If there is one idea that everyone across the political spectrum agrees upon, it is that having a more skilled workforce is a good thing. However, at present our tax system is very inconsistent in incentivising work-related training.
The existing rules
Consider these three scenarios:
1) The good employer
Gemma works at a reputable accountancy firm, who value their employees and wish to train them up for the benefit of both the employees and the firm. Gemma wishes to move into a specialist area and therefore wants to study for a new qualification. Her employer is happy to pay her course fees and reimburse her travel costs. They receive tax relief on these expenses, and Gemma is not taxed on the cost.
2) The bad employer
Daniel works for a miserly accountancy firm. Like Gemma, he wishes to gain a new qualification but he must pay for it out of his own pocket. However, as he is not on a training contract he cannot claim tax relief for his costs.
3) The self-employed
Jordan is a self-employed accountant, and so pays for all his own training. He can get tax relief for his costs of continuous professional development.

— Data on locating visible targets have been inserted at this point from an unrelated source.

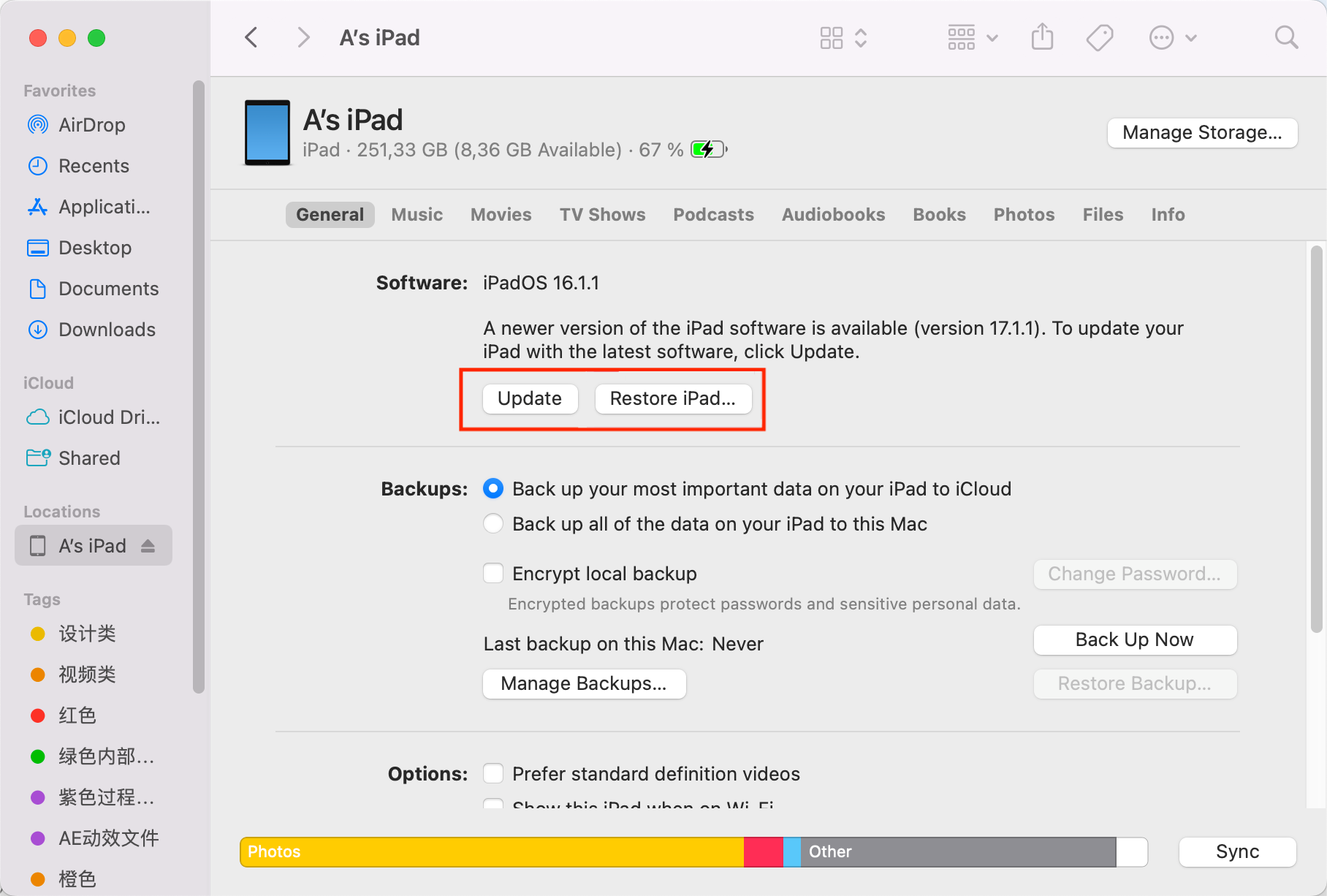
Task: Click the yellow Photos storage segment
Action: 492,852

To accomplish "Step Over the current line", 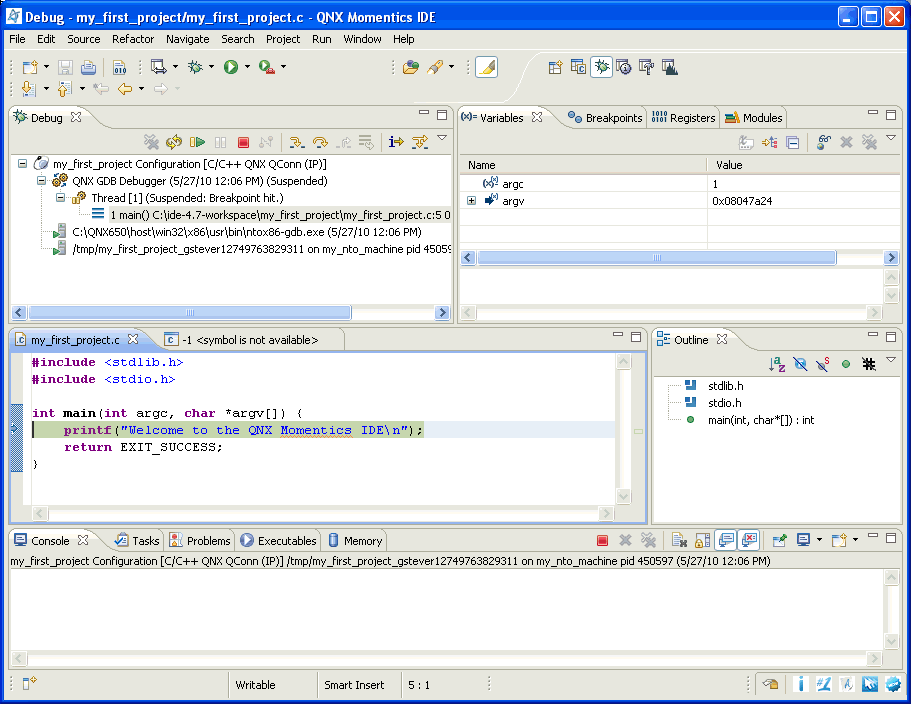I will 321,140.
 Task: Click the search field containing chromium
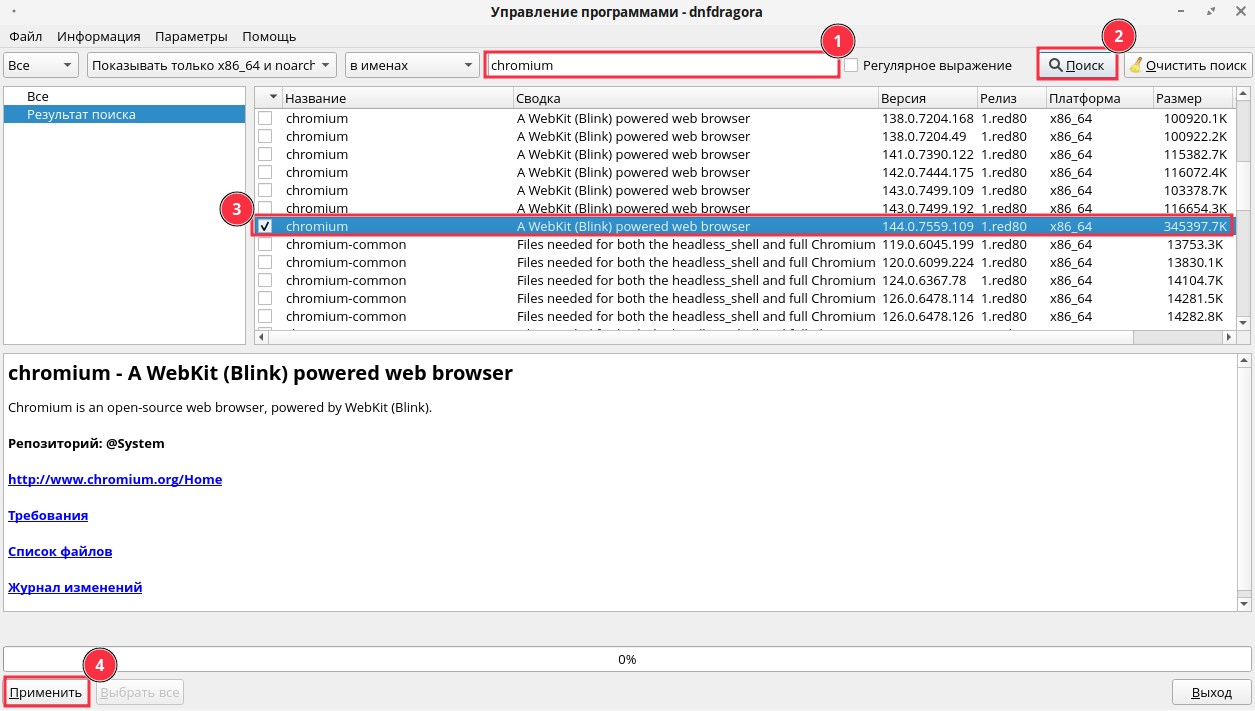pos(661,65)
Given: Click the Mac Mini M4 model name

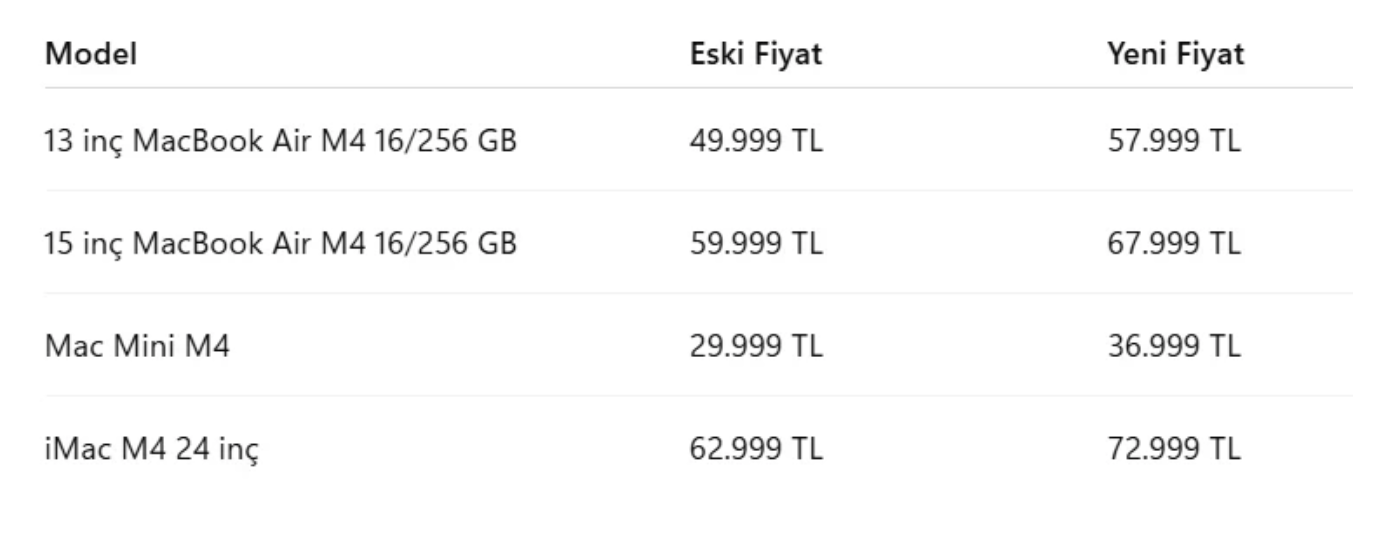Looking at the screenshot, I should pyautogui.click(x=137, y=346).
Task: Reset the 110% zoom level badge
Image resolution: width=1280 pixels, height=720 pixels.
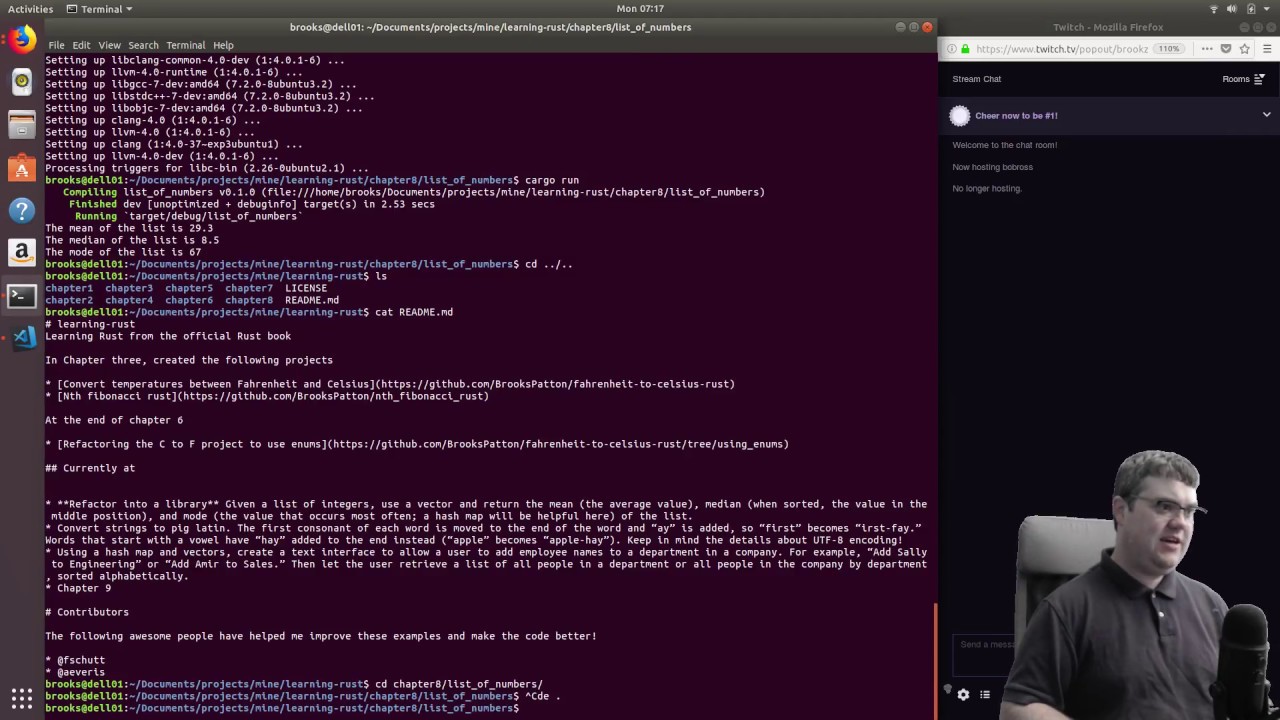Action: (1169, 48)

However, if he wants to join Gemma and Daniel in studying for a new qualification then tax relief for these costs is denied.
A new approach
As part of the Government’s 2018 Spring Statement, they have released a consultation on how to redress this imbalance. They are considering harmonising the tax treatment of work-related training, so that in all the above scenarios tax relief would be available. Although as a firm we of course fall into the first scenario, we would welcome this change as being both fair and good for the UK economy.